Unfortunately, the discriminatory National Medical Commission (NMC) standards for applicants with disabilities were framed by a single, non-disabled expert from this subject from a premier institution in India, who decided the ablest requirement of “both hands intact” as a must-have for MBBS admission. The Delhi High Court will be hearing a case of a girl with an amputated arm who passed the NEET exam last year but was denied MBBS admission to Lady Hardinge Medical College, causing her to lose an academic year. Thankfully, the Supreme Court and the Goa High Court have already granted MBBS admission to girls with an amputated arm in Gujarat and Goa, respectively.
The INC does not need to repeat NMC's embarrassing gaffes.
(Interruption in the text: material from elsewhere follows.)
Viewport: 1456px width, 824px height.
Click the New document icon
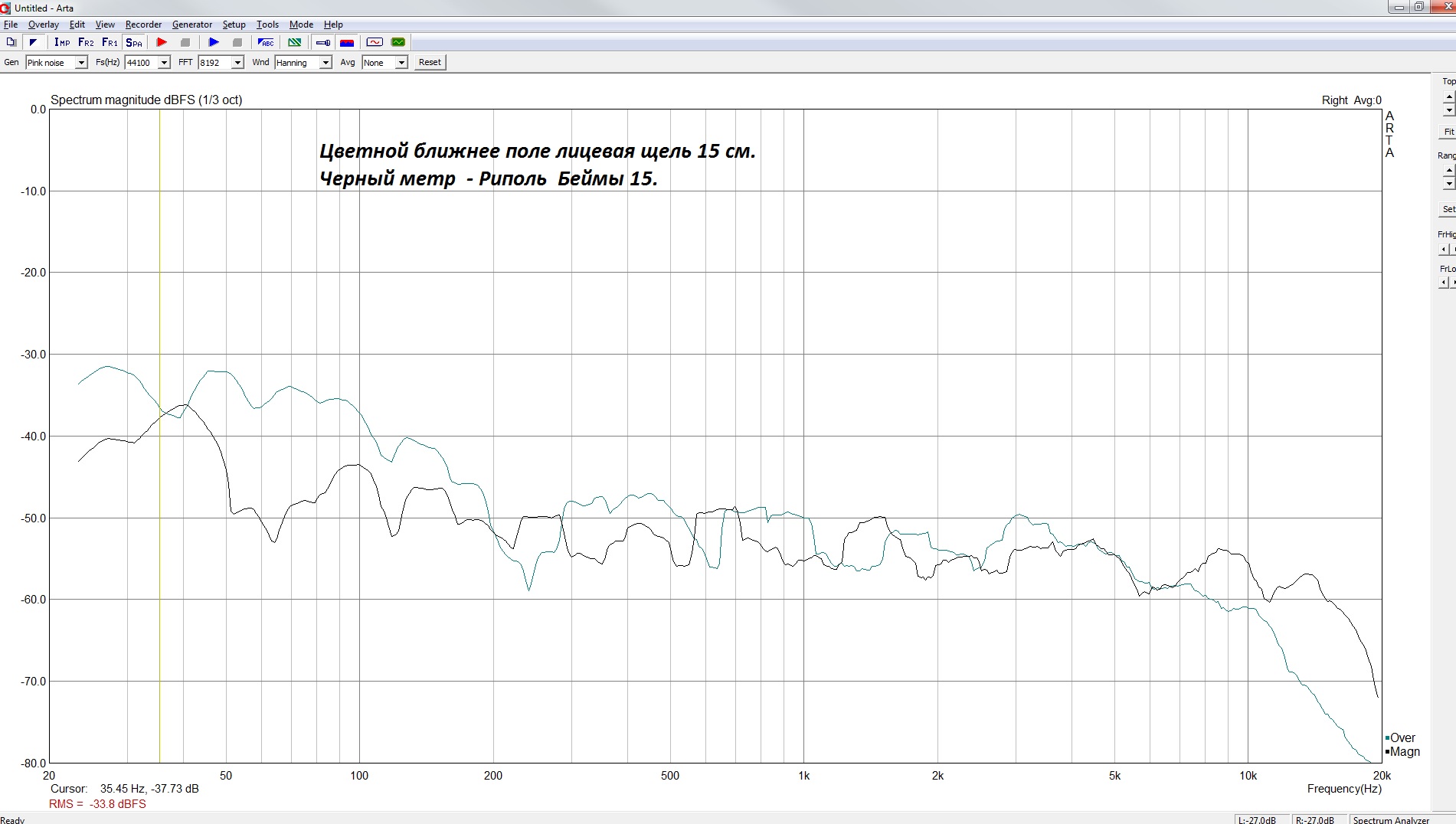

The INC's new curriculum mentions the keyword "dignity" six times, whereas NMC's patented competency-based Medical Education Curriculum does not. In the Convention on the Rights of Persons with Disabilities, which India has ratified, and in the preamble of the RPDA, dignity is a key component.
Learning disability is now a specified disability under the new law, and it is included in the 5 per cent reservation in higher education. But where are the dyslexic doctors and nurses in India? In India, you will only see nurses who are “one-legged” or “both legs disabled.” Yes, this is the vocabulary used by the Ministry of Social Justice and Empowerment and the Ministry of Health to identify, stereotype, and ‘otherize’ us in employment.
After my litigation in the Delhi HC, which pushed NMC to allow persons with disabilities of more than 80 per cent, INC's counterpart has accepted disabilities other than lower limb and surely those above 50 per cent (INC's benchmark).
In a recent SC decision on reasonable accommodation in the instance of a doctor with dysgraphia, Dr Vikash Kumar v. UPSC, the highest court criticised an earlier order that barred blind and deaf candidates with a disability of more than 50 per cent from becoming judges. The statutory Councils are still unaware of this historical judgment on substantive equality in the RPDA era.
Leslie Neal-Boylan who has written multiple books and journal articles on nurses with disabilities has defied the myth that there are patient safety concerns. The same myth has been refuted in 2014 by the American Association of Colleges of Nursing's white paper which identified outdated admission standards; misconceptions about the capacity of students with disabilities to function effectively in the clinical components of nursing education; and, lack of a comprehensive understanding of issues related to patient safety as barriers that deter applicants with disabilities. The Royal College of Nursing in the UK too also issued a range of employment options for nurses with severe ill health or disabilities in 2020.
We don't need superhuman robots in health care; instead, we need compassionate and caring nurses with disabilities who understand what it is like to live with a chronic illness or disability. They adapt in unconventional ways, they demonstrate empathy and are brilliant co-workers. We may be rejecting many brilliant applicants who could be outstanding nurses like the renowned Florence Nightingale if we limit our profession to those without disabilities. I hope the INC will look into the representation of health professionals with disabilities which are endorsed by 22 nurses with disabilities from AIIMS New Delhi, Bhopal, Jodhpur, Jhajjar, NIMHANS and Delhi Government hospitals. If INC is serious about implementing the high pedestal ethos of diversity indicated in their new curriculum, they must act and collaborate with nurses with disabilities.
(The writer teaches at University College of Medical Sciences, Delhi, and is a disability rights activist. The views expressed are personal.)